The golden girls, ’08, ’86 and ’63, an ornithology lesson, mucking around downtown, a drive through the streets, ’90s cool, and the city streets.
Pistol Youth “In My Eyes”
Pistol Youth with the new project from Bradley Carter of Steriogram, with the twist that all four band members were based in different cities around the world. The “In My Eyes” video features only Bradley, or specifically, his face superimposed onto the faces of the Golden Girls. It’s faceswap before faceswap. But once the novelty wears off of seeing the Golden Girls with a hairy dude’s face, the resulting video is considerably less entertaining than, say, Spike Jonze’s mash-up of Happy Days for Weezer’s “Buddy Holly” video. And less entertaining than this compilation of Dorothy’s best moments.
Director: Isaac Rentz
PNC featuring Mz J “Take Me Home”
“Take Me Home” is based around a sample of Eddie Money’s 1986 song “Take Me Home Tonight”, which in turn interpolates the chorus of the Ronettes’ 1963 pop masterpiece “Be My Baby”. Which I think means that Phil Spector gets a writing credit on PNC’s song. The video is shot in black and white, with PNC being a cool rapper, Mz J being a seductive singer, and a woman playing the part of the love interest, along with a few anonymous female silhouettes doing sexy dances. The video has an intriguing conclusion, ending with the woman putting on a wedding dress, presumedly going off to get married. It’s a surprisingly romantic, girly touch, which perhaps reveals that the song is more about long-term monogamy than one-off sexy bedroom times.

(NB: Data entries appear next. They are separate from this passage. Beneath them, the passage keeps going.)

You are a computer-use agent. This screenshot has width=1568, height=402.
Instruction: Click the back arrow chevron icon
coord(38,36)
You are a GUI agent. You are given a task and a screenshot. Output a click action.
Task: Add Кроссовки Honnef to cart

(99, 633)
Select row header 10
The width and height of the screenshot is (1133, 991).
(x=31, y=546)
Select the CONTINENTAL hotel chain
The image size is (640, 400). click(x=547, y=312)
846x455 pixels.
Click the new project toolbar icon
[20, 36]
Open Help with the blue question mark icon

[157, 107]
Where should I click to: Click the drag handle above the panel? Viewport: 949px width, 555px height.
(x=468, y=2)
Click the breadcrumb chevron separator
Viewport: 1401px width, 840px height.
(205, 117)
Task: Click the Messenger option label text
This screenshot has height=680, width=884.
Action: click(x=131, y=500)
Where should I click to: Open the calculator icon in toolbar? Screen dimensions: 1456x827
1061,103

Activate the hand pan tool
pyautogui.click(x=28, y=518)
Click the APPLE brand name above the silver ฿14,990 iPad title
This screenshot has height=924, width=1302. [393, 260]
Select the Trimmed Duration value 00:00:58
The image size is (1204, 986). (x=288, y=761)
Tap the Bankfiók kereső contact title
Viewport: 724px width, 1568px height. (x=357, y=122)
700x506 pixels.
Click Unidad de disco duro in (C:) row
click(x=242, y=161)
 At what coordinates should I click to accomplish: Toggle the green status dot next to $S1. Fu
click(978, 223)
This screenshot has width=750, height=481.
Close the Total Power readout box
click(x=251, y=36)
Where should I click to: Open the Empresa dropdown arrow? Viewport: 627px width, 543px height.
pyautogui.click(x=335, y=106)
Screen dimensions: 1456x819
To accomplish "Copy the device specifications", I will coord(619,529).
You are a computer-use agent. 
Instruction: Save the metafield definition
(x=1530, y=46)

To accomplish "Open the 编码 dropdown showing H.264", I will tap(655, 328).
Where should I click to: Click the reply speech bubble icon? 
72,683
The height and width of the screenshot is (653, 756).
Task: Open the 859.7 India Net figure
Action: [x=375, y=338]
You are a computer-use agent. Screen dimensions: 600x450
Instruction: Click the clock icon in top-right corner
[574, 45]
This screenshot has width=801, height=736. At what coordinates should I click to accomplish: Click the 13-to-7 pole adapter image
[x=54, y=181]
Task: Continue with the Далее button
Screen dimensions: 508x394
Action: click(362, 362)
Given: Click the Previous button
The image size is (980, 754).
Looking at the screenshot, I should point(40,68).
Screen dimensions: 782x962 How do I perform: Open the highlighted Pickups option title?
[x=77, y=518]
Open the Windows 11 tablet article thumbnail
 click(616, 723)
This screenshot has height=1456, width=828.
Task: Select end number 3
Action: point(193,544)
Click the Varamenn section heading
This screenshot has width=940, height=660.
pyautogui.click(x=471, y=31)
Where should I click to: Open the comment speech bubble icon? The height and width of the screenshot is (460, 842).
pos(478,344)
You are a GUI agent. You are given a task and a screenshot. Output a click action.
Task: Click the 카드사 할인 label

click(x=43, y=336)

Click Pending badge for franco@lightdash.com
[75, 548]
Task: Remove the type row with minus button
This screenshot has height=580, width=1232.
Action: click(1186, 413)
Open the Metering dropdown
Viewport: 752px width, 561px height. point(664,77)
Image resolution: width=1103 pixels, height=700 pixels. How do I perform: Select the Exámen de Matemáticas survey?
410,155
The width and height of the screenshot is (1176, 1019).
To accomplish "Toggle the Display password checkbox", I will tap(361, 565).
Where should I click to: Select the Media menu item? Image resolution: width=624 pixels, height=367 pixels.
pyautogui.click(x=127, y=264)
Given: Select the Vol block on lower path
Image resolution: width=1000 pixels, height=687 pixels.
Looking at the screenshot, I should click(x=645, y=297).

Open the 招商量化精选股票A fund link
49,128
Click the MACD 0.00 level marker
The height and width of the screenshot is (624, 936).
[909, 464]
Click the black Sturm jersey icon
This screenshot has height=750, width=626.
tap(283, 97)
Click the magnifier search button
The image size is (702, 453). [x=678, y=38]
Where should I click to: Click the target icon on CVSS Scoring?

A relic of 2008, the YouTube description advises that the song is “Available online from Amplifier, Itunes, Digirama, Vodafone and Telecom”. At least we still have iTunes.
Director: Warren Green
School For Birds “I Need”
The “I Need” video featured scientific diagrams of birds (School of Birds, lol), a lady with long, fine hair, burning paper, scientific equipment and the lead singer. And that’s it. The problem is, it’s just variations on those items over and over. There’s no sense of progression or a story being told (or if there is, it’s not obvious). It ends up being a cool looking video that doesn’t really do anything.
Director: Shae Sterling
SideKickNick “Should’ve Could’ve Would’ve”
“Should’ve Could’ve Would’ve” is a cheerful punk-pop tune about regrets. Nothing too serious, though – just dreams of being an All Black or a Black Cap. The video has fun, dressing up SideKickNick (aka Nick Buckton) in a series of costumes, mixed with stop-motion clips of Nick mucking around at a cafe. The video is a perfect match for the crazy energy of the song.
Note: This video was previously available on director Michael Reihana’s website, but it’s no longer working.
Director: Michael Reihana
Smashproof featuring Gin Wigmore “Brother”
This song has an important place in New Zealand music history, in that it spent 11 consecutive weeks at No.1, breaking the nine-week record held by “Sailing Away” (aka the worst New Zealand song ever). So kia ora, Smashproof and Gin Wigmore.
The “Brother” video is shot in black and white, with stark footage of the streets of South Auckland. Over the top of that, the members of Smashproof deliver snippets of conversation. The song is reminiscent of Massive Attack’s “Unfinished Sympathy”, but adding its own New Zealand flavour.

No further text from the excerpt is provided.